New Delhi: The Supreme Court on Friday junked a plea claiming that the RBI exchanged Rs 30 crore-worth defaced currency notes belonging to a Kashmir separatist group.
The matter came up before a bench comprising Justices Surya Kant and N Kotiswar Singh. “He appears to be a disgraced employee of a bank,” the bench told senior advocate Jaideep Gupta, appearing for the RBI.
The RBI said petitioner Satish Bhardwaj was fired from the RBI and he had suppressed the fact before the court. Gupta said there was no basis for his statement that an exchange of Rs.30 crores worth of defaced bank notes took place. The petitioner had sought a CBI probe into the Jammu Regional Branch of the Reserve Bank of India (RBI) where defaced Indian currency was allegedly exchanged by a separatist group in 2013.
Citing a news report, the petitioner, who appeared in person, said that it is a reliable newspaper. The bench asked the petitioner, where had he disclosed that he was a dismissed employee of the bank.
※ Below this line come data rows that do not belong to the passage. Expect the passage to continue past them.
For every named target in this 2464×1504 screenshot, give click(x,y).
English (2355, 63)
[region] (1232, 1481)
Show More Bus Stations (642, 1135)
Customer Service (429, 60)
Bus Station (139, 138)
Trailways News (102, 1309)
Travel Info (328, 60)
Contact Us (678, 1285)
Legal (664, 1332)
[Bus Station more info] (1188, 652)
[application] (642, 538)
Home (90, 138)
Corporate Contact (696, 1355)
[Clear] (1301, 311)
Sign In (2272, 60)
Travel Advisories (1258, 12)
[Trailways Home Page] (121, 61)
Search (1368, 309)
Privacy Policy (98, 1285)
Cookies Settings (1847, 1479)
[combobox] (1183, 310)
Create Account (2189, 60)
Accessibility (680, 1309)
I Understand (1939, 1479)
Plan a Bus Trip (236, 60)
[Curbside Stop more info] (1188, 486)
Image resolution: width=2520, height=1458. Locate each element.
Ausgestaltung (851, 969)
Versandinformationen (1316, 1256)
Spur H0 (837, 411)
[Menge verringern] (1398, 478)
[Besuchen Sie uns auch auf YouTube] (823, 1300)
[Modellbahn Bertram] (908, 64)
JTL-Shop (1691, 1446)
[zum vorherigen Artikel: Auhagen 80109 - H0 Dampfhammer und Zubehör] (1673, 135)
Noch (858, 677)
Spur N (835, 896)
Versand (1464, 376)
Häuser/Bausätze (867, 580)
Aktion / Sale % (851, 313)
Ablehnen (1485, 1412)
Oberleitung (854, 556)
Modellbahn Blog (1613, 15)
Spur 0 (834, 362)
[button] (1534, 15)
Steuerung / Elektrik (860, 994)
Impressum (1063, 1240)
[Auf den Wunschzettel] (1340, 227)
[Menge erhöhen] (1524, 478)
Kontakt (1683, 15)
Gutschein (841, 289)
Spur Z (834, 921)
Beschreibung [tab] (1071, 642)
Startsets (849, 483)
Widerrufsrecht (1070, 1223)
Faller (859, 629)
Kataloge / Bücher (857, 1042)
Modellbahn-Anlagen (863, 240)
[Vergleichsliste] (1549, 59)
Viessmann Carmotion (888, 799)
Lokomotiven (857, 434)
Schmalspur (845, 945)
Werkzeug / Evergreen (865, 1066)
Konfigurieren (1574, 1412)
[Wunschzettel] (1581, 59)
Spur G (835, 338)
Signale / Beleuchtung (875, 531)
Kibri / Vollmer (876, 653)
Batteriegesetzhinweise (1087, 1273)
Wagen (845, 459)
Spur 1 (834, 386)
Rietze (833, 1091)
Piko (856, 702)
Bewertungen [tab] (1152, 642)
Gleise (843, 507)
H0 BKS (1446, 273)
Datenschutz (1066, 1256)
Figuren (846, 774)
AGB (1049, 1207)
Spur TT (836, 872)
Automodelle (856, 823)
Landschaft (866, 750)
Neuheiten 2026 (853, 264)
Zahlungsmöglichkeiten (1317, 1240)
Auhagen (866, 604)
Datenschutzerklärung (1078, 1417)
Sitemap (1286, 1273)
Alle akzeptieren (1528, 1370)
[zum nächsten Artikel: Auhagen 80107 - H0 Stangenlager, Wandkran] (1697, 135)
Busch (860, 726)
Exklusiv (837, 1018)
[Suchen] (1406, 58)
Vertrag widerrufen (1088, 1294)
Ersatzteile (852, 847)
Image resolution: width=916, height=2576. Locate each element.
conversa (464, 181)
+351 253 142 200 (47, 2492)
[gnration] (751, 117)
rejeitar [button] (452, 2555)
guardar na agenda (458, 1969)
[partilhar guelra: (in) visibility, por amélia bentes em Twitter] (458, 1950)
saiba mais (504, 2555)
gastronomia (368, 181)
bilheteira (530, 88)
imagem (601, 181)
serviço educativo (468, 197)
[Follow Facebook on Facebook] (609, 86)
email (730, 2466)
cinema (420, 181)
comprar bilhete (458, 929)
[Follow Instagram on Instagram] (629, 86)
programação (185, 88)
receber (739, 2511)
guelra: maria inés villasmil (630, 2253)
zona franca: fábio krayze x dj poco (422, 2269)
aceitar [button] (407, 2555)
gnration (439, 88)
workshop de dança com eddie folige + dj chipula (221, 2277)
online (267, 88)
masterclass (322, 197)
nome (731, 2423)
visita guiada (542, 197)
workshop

“We have heard petitioner in-person and learned senior counsel for the Reserve Bank of India as well as learned Additional Solicitor General of India. We are not inclined to entertain this writ petition purportedly filed in the public interest. The same is, accordingly, dismissed. However, the issues, if so required to be adjudicated, shall be gone into in an appropriate case. All pending applications, if any, also stand disposed of”, said the bench, in its order.